El día que la extrema derecha movilizó a la izquierda

Por Patricia Lema Ivison, estudiante de Publicidad, Relaciones Públicas y Turismo, Universidad de Cádiz – España.

                El pasado 28 de abril se llevaron a cabo las elecciones generales españolas, consistiendo en una votación doble (tanto elección de diputados, como representación del senado).

                España antes de las elecciones, constaba de un gobierno provisional a manos del PSOE (Partido Socialista Obrero Español), partido de una izquierda levemente moderada, tras la dimisión del anterior presidente Mariano Rajoy por parte del PP (Partido Popular), derecha ganadora en las pasadas elecciones de 2016:

Azul: PP

                                Durante la jornada de debate electoral, así como los meses previos a estas votaciones se pudieron apreciar dos bloques claramente diferenciados: Una alianza derechista por parte del PP, VOX y C’s (Ciudadanos), así como una clara intención de unión izquierdista del PSOE con UP (Unidas Podemos).

                Para comprender el contexto previo de la situación española los días anteriores a las votaciones, se debe partir de las elecciones llevadas a cabo en Andalucía el 2 de diciembre de 2018 (comentada con anterioridad en ReCrea). Cuenta de tal importancia, puesto que tiende a ser un reflejo de los futuros resultados del país.

                Los resultados de abstención de la población a la hora de votar (superior al 41%) fueron de tal alarme social, que los propios españoles comenzaron a movilizarse a través de las redes sociales como principal foco de difusión de valores (tanto por parte de los ‘influencers’ como grupos de movilización y concienciación), teniendo como principal receptor el público joven (el cual se ve fuertemente afectado por el envejecimiento de la población, debido a la existente brecha generacional), con el fin de incentivar a este sector de población claramente desmotivado.

                De esta forma, y junto con el descontento común por la victoria de la derecha y la unión que llevaron a cabo en Andalucía, las elecciones generales de este año han contado con más de un 75% de participación de los votantes (superando así inclusive la participación en las elecciones que sucedió el ataque terrorista en España, que había sido de aproximadamente un 74%).

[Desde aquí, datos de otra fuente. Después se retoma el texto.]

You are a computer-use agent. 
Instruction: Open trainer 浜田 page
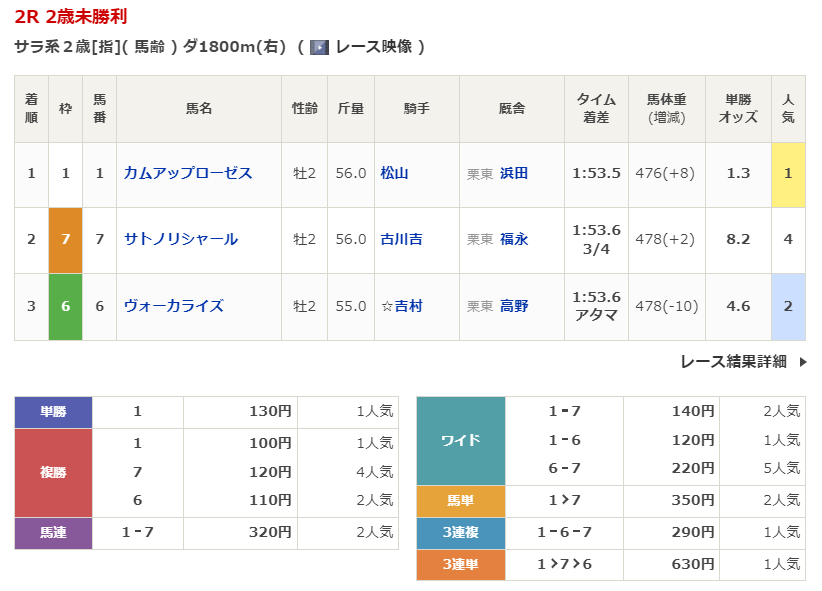514,173
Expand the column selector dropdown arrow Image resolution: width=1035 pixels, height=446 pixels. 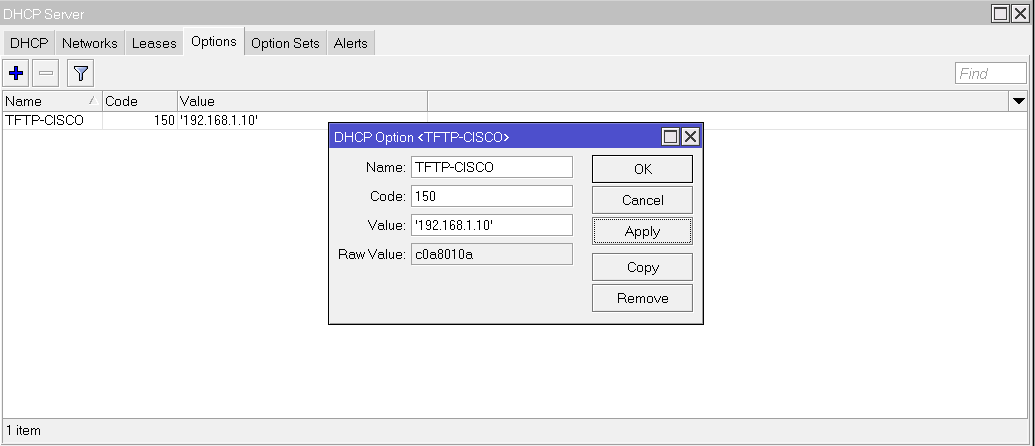(x=1019, y=101)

                Se podría decir que, lo que ocurrió en Andalucía fue un trampolín para la izquierda hacia la victoria (en ambos, tanto en diputación, como senado). Fue tal la repercusión, que el mapa electoral en comparación con 2016, experimentó una casi completa inversión:

Rojo: PSOE

                A su vez, estas elecciones han supuesto para el PP sus peores resultados en toda la historia del partido, con una pérdida total de más de 3 millones de votantes.

                Pese a la bajada de votantes y por ende de escaños de Unidas Podemos, celebraron junto al PSOE la no victoria de la derecha, además de la muy posible (y necesaria para lograr los 176 escaños para la mayoría absoluta y así gobernar) alianza con el mismo. A ello se une la posibilidad de, o alianza con Esquerra Republicana (la cual ha causado controversia por su postura positiva ante el independentismo), o con diferentes grupos políticos de diferentes comunidades de ideología similar.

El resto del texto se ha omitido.